Work order -> Each entry must be copied exactly, without omission.

Data excerpts ->
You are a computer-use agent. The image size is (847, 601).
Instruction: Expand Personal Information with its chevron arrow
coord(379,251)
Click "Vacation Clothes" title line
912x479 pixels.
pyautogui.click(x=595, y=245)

Output for this exercise ->
You are a computer-use agent. The image size is (847, 601).
Instruction: Expand Personal Information with its chevron arrow
coord(379,251)
Click "Vacation Clothes" title line
912x479 pixels.
pyautogui.click(x=595, y=245)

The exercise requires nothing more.